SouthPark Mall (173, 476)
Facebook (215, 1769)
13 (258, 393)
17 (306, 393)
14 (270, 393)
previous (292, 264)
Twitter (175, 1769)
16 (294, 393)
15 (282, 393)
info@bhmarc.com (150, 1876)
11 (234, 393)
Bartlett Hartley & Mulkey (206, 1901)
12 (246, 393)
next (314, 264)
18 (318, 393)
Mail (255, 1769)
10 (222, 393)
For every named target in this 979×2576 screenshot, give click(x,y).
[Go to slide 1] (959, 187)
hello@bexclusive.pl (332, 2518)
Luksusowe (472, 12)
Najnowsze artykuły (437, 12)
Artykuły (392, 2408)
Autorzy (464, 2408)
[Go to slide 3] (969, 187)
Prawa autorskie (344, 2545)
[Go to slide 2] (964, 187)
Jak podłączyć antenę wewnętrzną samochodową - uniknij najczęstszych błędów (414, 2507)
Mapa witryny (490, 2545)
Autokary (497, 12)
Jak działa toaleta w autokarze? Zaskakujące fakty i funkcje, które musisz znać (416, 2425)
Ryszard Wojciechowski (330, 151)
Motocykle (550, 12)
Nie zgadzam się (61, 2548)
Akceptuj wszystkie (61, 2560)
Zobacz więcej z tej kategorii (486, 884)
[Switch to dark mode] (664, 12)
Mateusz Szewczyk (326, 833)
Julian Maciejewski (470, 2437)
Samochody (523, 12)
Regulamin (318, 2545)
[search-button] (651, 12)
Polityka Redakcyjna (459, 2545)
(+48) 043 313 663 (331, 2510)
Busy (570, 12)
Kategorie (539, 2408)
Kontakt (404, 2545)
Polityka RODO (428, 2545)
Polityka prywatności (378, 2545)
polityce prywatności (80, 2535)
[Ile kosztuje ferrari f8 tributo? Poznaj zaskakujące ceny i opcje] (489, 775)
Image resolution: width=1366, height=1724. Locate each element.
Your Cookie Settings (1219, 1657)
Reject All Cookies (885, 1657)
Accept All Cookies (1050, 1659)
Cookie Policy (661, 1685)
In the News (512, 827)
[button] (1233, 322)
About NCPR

- _Required work_
What is needed is an exact printout of every line from the one with "Luksusowe (472, 12)" through the end of the data, including both, and nothing more.

- _Written response_
Luksusowe (472, 12)
Najnowsze artykuły (437, 12)
Artykuły (392, 2408)
Autorzy (464, 2408)
[Go to slide 3] (969, 187)
Prawa autorskie (344, 2545)
[Go to slide 2] (964, 187)
Jak podłączyć antenę wewnętrzną samochodową - uniknij najczęstszych błędów (414, 2507)
Mapa witryny (490, 2545)
Autokary (497, 12)
Jak działa toaleta w autokarze? Zaskakujące fakty i funkcje, które musisz znać (416, 2425)
Ryszard Wojciechowski (330, 151)
Motocykle (550, 12)
Nie zgadzam się (61, 2548)
Akceptuj wszystkie (61, 2560)
Zobacz więcej z tej kategorii (486, 884)
[Switch to dark mode] (664, 12)
Mateusz Szewczyk (326, 833)
Julian Maciejewski (470, 2437)
Samochody (523, 12)
Regulamin (318, 2545)
[search-button] (651, 12)
Polityka Redakcyjna (459, 2545)
(+48) 043 313 663 (331, 2510)
Busy (570, 12)
Kategorie (539, 2408)
Kontakt (404, 2545)
Polityka RODO (428, 2545)
Polityka prywatności (378, 2545)
polityce prywatności (80, 2535)
[Ile kosztuje ferrari f8 tributo? Poznaj zaskakujące ceny i opcje] (489, 775)
Image resolution: width=1366, height=1724. Locate each element.
Your Cookie Settings (1219, 1657)
Reject All Cookies (885, 1657)
Accept All Cookies (1050, 1659)
Cookie Policy (661, 1685)
In the News (512, 827)
[button] (1233, 322)
About NCPR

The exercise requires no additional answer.